Communication between cells is essential for multicellular life. During cognate immune interactions, T cells communicate with antigen-presenting cells (APC) via direct cell–cell contact or the release of molecules and vesicles containing T cell messages. A wide variety of mechanisms have been reported and among them a process called ‘trogocytosis’ has traditionally been thought to be the fastest way to directly transfer membrane portions containing intact proteins from one cell to another; however, the mechanism is unverified. Trogocytosis has been distinguished from the generation of extracellular vesicles (EVs), a term that encompasses exosomes and microvesicles, as EVs are released via a contact-independent manner and are suggested to potentially send molecular messages over a distance. However, some previous reports regarding EVs in T cells may be misleading in terms of explaining their cellular origins.

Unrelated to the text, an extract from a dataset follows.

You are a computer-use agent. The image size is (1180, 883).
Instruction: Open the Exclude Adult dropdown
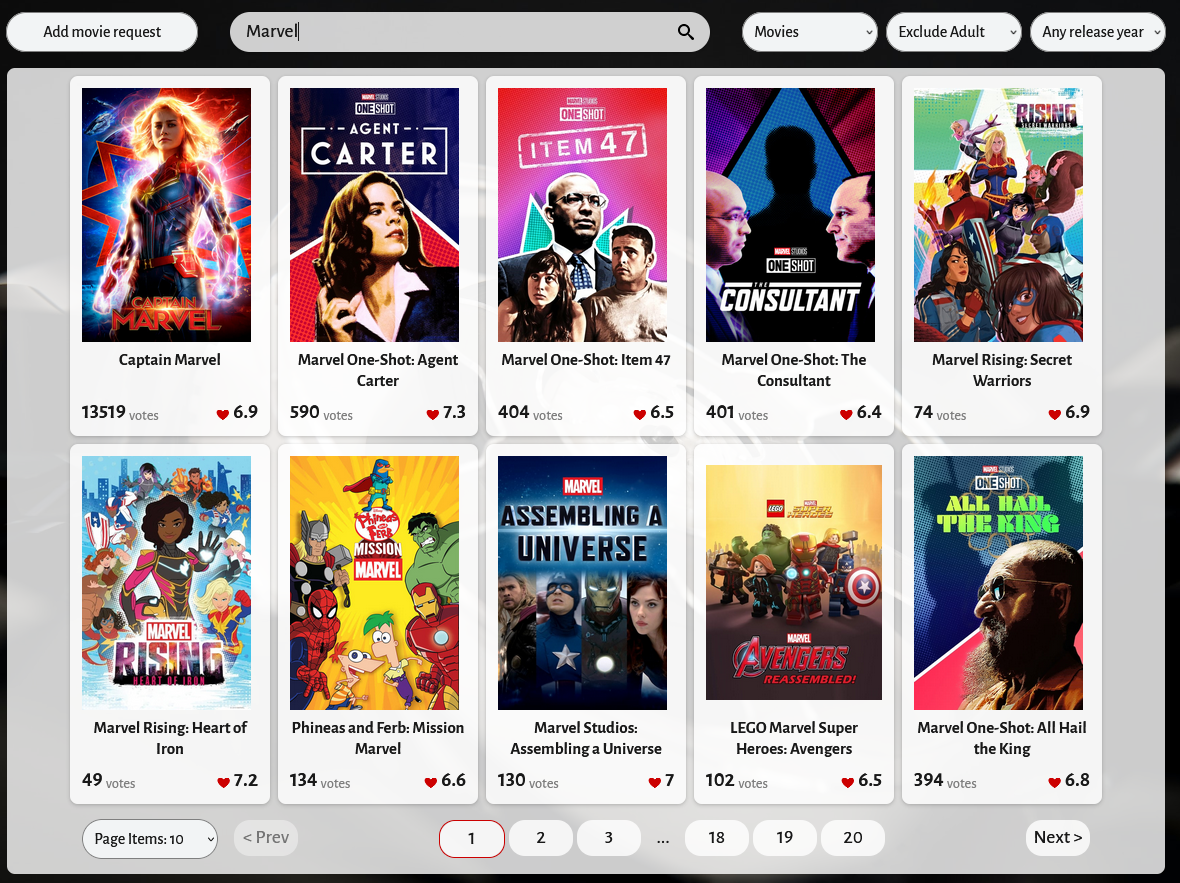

In addition, there is little evidence on how EVs are generated from T cells in vivo and function to regulate complex immune responses. A recent work demonstrated that T cell microvilli—thin and finger-like membrane protrusions—are highly fragile and easily separated as membrane particles by trogocytosis, forming a new class of EVs. Surprisingly, released T cell microvilli-derived particles act as vectors, transmitting T cell messages to cognate APCs. This review focuses on how T cell microvilli vesicles are connected with immune regulation mechanisms discovered previously.